Equity Multiplier: Explained
Like other financial leverage ratios, the equity multiplier measures asset financing practices. However, this measure offers insight into future earnings.
What Is The Equity Multiplier?
The equity multiplier measures the amount of asset financing attributed to equity. Equity Multiplier = Total Assets / Total Equity. A high equity multiplier infers high debt financing, meaning a relatively low portion of assets financed by equity.
Furthermore, investors use this metric in evaluating investments. Low equity multipliers typically indicate growing or new companies. Conversely, if a new company shows a high equity multiplier, this shows high levels of debt. Overbearing interest payments cause new companies to experience erratic earnings streams. This confuses investors and causes wild stock price moves. Additionally, investors do not understand what the company is worth, causing liquidity concerns.

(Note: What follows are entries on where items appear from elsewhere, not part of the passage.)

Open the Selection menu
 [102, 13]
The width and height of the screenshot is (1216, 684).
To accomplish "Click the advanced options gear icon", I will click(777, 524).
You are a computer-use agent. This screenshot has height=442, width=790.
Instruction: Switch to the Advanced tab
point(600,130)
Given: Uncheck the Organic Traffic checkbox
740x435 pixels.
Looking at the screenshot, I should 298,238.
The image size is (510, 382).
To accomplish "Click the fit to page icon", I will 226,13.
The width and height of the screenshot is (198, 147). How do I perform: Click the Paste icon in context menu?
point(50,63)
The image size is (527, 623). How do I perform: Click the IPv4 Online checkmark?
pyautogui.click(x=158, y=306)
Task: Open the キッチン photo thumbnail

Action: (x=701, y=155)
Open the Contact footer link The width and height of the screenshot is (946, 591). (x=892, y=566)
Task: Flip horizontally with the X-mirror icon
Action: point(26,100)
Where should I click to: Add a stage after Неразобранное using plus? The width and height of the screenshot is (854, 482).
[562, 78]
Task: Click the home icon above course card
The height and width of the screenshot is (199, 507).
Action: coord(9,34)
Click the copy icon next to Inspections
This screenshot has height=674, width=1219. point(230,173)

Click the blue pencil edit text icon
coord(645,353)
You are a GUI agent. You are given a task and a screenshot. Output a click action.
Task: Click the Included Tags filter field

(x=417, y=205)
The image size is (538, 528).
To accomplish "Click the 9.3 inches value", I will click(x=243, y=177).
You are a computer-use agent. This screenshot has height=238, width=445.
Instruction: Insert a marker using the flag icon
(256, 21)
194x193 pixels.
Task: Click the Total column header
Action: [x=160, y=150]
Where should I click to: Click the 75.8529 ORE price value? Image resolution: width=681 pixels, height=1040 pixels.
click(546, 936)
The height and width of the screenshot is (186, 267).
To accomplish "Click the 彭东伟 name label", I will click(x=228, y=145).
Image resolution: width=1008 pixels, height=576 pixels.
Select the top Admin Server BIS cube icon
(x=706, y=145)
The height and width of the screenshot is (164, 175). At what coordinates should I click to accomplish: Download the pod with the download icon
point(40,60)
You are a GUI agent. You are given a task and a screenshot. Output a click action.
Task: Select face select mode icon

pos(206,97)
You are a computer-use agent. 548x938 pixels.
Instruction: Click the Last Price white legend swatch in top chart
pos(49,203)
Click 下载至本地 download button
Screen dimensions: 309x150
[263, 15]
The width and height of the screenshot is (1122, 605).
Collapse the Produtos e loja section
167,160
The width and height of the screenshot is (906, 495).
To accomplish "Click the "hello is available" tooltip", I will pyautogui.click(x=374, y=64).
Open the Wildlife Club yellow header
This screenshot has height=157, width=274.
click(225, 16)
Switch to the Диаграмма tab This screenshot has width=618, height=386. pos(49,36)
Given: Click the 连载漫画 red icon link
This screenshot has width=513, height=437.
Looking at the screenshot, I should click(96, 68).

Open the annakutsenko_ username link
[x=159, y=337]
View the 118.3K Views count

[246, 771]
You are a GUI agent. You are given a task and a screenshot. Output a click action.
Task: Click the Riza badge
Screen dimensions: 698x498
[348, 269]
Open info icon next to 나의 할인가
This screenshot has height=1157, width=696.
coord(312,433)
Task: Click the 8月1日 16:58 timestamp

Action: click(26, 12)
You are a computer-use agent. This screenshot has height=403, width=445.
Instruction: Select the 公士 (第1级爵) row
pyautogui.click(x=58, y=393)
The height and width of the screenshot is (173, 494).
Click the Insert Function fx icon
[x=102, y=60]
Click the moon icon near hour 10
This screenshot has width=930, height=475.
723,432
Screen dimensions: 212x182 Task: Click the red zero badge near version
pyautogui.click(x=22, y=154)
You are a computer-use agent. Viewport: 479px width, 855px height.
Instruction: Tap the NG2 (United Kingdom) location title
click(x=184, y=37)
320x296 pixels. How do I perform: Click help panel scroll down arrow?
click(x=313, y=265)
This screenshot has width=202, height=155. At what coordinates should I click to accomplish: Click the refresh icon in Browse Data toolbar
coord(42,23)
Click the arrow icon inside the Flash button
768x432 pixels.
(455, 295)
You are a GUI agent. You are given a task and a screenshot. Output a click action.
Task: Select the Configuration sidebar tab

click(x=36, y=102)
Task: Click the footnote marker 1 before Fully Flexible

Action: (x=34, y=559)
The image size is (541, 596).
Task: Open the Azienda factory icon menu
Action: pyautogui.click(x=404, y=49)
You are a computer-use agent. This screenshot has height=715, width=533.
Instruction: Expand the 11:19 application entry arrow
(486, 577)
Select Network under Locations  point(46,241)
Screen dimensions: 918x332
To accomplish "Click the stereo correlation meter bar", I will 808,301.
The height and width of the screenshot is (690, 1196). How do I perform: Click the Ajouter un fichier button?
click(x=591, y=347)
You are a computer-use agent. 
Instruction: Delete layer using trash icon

Equity Multiplier In Practice
This measure is an accounting ratio that measures risk to creditors. Creditors measure risk primarily by liquidity, or ability to repay the loan amount. Savvy investors pay attention to industry trends regarding this leverage ratio. Furthermore, an outlier causes concern to investors. However, this does not mean that the company is doomed. Perhaps they have a new business practice that will leave the competition in the dust.
Conversely, perhaps unusual equity multipliers show poor management decisions. Risky capital structure sometimes destroys shareholder value. For example, the equity multiplier is the cornerstone for Dupont Analysis. This analysis, first used by Dupont, suggests that higher equity multipliers yield a higher return on equity (ROE) ratios. Some investors use strategies that revolve entirely around this financial ratio, thus seeking companies that fit the mold.
Finally, the equity multiplier, like other leverage ratios, need to be compared across industries. It does not make sense to measure a telecom company against a internet security startup. Investors who use factor-based analysis, such as investing in companies with high ROE, find this ratio essential in-stock selection.